What if something happens to my daughter and i don’t get to tell her I love her or how proud I am of her? What if our last conversation is our last conversation? I know it’s not something most people think about, but I think about it all the time now–and I know why I think about it.
I really thought Sam would cover back home from the hospital. He said “if I don’t make it, just remember I love you.” But I shook my head. He was going to make it. It was just … whatever it was. They never really figured that out.
In any case, I thought we’d go on with our plans when he got home in a few days. He’d be by my side the next Sunday at church, we’d argue about this or that, but in the end we’d be happy because he was my hobbit and I was his queen of the faye.

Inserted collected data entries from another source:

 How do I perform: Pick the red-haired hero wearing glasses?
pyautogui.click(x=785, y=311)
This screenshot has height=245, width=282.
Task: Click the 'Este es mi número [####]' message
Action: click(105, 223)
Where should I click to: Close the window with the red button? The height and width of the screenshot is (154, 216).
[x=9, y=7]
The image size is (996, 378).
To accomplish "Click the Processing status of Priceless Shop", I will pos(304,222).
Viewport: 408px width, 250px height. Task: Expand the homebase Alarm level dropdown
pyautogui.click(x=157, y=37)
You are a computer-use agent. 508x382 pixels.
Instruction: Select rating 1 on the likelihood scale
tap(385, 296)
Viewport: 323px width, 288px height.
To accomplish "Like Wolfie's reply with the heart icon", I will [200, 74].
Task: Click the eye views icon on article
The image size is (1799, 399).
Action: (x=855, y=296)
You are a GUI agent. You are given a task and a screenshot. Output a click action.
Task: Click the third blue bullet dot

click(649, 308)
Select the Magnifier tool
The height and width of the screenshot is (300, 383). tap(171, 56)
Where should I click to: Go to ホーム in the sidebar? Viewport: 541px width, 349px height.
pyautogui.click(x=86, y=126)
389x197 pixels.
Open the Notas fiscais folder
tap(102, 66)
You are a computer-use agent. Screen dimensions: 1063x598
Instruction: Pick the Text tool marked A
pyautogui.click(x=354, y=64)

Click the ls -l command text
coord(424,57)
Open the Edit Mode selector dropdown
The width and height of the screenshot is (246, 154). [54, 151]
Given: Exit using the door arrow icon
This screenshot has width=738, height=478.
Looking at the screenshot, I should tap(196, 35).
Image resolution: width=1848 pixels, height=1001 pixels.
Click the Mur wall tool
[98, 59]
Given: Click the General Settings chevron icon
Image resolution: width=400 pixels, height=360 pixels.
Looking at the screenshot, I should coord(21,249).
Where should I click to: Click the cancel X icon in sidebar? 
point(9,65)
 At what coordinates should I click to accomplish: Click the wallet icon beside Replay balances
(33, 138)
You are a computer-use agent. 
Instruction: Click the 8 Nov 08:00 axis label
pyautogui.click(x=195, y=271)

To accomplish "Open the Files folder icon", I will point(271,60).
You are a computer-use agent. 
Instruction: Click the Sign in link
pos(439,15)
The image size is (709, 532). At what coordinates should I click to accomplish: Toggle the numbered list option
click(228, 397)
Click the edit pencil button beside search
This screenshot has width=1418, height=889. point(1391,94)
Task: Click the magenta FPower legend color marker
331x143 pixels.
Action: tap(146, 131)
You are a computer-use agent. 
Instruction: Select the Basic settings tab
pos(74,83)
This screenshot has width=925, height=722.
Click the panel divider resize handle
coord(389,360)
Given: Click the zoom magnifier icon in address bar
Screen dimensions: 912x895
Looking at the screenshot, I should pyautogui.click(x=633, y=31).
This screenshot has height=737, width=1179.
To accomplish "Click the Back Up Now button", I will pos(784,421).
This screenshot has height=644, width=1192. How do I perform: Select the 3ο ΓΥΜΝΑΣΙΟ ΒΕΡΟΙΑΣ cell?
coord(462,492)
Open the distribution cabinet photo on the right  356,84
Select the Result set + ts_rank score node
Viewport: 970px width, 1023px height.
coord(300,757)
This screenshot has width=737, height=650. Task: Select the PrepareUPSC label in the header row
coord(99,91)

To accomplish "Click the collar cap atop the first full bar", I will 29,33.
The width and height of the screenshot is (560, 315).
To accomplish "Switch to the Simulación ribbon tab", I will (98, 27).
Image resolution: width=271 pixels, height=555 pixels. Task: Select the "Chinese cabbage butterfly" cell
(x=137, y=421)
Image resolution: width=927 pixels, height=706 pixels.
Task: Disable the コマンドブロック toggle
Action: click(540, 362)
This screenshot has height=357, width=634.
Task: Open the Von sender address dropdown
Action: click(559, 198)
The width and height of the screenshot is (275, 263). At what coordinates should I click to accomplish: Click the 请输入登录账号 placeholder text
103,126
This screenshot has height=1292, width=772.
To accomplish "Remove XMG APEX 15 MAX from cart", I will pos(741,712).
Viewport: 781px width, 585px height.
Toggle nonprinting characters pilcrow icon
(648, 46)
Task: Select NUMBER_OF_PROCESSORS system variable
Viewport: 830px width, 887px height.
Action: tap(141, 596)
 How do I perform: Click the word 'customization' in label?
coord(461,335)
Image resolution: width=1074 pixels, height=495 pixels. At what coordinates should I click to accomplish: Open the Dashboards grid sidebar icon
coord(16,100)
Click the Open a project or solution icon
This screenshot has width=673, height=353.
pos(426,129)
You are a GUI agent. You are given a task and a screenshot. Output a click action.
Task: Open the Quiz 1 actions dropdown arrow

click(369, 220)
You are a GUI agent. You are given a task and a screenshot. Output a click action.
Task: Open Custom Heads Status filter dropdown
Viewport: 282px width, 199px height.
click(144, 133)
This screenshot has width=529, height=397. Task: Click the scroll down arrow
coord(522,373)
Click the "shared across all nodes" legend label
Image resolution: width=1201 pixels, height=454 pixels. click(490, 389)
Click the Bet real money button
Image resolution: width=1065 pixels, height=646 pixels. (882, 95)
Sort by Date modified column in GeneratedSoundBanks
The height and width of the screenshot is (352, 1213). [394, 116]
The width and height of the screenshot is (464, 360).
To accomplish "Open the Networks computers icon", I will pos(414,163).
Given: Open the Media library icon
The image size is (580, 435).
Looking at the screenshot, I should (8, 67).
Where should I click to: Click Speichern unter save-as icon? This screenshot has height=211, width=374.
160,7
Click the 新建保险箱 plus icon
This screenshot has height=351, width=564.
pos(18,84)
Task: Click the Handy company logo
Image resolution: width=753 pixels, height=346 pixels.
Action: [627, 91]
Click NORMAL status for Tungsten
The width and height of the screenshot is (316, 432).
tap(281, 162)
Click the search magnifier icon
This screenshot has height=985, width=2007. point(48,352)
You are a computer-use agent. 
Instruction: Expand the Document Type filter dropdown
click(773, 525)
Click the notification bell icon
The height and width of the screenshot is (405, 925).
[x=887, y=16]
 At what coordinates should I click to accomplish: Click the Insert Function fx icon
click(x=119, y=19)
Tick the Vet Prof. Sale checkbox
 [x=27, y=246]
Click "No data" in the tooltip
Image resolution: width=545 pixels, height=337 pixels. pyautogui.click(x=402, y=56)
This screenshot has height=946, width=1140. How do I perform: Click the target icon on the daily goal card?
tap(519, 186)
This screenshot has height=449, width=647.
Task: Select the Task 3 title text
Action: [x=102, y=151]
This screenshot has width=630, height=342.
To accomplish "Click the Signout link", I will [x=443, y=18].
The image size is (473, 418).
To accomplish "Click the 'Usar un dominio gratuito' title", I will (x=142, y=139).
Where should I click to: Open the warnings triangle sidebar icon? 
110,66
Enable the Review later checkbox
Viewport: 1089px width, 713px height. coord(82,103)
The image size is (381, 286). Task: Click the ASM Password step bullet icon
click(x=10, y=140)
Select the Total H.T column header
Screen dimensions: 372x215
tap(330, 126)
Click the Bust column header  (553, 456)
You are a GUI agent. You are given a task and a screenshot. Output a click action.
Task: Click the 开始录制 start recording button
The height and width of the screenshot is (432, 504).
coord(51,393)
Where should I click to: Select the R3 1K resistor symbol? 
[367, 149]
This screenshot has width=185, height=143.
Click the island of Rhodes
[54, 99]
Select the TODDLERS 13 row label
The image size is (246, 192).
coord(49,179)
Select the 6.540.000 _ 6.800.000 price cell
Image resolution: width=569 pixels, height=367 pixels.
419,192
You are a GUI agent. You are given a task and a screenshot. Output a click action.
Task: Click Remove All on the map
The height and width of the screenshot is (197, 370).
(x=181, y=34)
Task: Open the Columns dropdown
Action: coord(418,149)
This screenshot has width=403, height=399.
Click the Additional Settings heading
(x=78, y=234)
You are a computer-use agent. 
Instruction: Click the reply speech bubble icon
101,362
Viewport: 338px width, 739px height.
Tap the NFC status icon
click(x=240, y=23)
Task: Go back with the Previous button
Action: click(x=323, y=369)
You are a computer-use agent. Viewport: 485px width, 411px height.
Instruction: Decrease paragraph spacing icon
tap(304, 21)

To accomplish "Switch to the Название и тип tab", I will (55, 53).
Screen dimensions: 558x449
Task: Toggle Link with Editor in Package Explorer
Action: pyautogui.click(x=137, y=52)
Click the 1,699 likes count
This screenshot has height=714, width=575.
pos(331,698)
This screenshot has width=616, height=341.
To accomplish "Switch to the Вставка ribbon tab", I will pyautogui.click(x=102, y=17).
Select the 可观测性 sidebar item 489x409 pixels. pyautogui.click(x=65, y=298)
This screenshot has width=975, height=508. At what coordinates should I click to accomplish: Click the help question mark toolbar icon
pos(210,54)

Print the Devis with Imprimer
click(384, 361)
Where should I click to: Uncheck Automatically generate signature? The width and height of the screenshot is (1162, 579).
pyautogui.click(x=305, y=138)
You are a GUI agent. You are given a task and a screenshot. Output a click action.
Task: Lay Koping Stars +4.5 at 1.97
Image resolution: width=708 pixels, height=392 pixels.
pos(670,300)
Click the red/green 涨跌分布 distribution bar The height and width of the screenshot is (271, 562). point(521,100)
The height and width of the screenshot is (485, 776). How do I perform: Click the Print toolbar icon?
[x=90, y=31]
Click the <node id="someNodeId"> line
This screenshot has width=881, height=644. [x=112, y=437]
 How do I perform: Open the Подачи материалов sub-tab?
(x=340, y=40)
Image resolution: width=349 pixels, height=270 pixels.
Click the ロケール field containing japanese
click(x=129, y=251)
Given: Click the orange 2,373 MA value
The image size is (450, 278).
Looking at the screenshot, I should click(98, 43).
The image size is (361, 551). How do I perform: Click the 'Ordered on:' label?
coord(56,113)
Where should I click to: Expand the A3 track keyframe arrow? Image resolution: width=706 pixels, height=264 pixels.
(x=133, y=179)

But he didn’t come back home. The doctors telling me he was “really sick” was just a polite and indirect way of saying her was dying. I remained clueless until they were sitting on his chest giving him CPR in ICU. Even then I had a tiny hope. They rushed me out and into a private room. I had hope until the doctor came in and told me he had passed.
Now I don’t have the same amount of endless hope. I don’t think everyone is going to make it through. I don’t assume I’ll see everyone again. I remember that my last conversation could be my last conversation. I worry more often.
I remember the first time my new husband went on a trip to north Carolina to visit relatives without me. I was absolutely convinced he would not come back. I cried when he left. I told myself over and over that it was a ridiculous reaction to a simple trip, but I still cried and couldn’t convince whatever part of me was certain he wouldn’t return.
He did come back, of course, and it gets easier with each trip, but I am still paranoid when he doesn’t call by a certain time. I think of traffic accidents, robberies, random acts of chaos, that might take him from me in this life. And that I might be a widow again–and how will I endure that a second time if I am still working it out from the first time?
Most of the time, now, I can calm myself and convince myself that I am letting my imagination run wild and I can reign it in. So far, so good. He is still alive. But every now and again I will think about what I last said to my daughter, mother, brothers, or sister and wonder if fate will be so cruel as to let me regret my last words to them–again. Even if completely inoffensive.
Nothing hits you in grief quite as painfully as regret, because it is so final when it comes to death. It’s hard to ride between the lanes of grief and fear and merge back into hope and optimism. Much harder than I thought it would be. I’m still working it out here, every week, and though I feel less depression, I don’t think I feel any more optimistic. I am in stasis. Neither here nor there, and the truth is, I don’t know if I want to be optimistic again. It was a huge fall.
I prefer being realistic, though most people view it as hard or cold. I suppose that’s appropriate, I feel a bit colder and harder. A piece of coal turns into a diamond under pressure, and diamonds are cold and hard. You can’t use them for fuel once they’ve converted. But I don’t feel like a diamond either. Once again, I don’t know what to tell you. Being soft seems so dangerous, but if you’re in a relationship with just about anyone, you can’t be as hard or cold as a diamond. It defeats the purpose.